Work instruction:
Say how many lines below have "computer" in them, giving the number alone.
********************
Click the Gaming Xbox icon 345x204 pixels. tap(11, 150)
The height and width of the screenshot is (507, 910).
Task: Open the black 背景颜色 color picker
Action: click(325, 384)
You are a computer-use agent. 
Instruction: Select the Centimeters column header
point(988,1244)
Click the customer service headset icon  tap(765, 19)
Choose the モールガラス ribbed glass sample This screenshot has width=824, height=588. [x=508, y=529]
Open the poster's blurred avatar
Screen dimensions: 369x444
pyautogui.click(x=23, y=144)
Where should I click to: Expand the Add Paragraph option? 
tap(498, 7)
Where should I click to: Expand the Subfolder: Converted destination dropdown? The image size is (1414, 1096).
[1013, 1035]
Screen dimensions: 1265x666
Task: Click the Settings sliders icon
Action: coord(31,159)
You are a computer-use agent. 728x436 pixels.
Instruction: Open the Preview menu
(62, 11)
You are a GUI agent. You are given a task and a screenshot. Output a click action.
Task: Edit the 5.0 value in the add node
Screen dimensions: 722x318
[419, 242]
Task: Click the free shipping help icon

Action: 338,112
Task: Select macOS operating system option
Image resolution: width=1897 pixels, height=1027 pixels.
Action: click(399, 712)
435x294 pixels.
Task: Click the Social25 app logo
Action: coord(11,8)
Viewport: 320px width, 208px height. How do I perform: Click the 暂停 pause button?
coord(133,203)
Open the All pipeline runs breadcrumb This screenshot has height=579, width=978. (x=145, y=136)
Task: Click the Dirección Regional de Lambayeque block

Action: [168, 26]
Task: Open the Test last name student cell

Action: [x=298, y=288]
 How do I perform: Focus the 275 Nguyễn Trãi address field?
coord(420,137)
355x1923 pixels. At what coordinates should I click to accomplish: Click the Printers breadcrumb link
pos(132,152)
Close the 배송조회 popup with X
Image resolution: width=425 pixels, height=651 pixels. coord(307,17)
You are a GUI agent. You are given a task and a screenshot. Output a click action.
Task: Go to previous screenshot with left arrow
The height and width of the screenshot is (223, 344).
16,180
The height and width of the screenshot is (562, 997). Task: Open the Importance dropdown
********************
Solution to this task:
2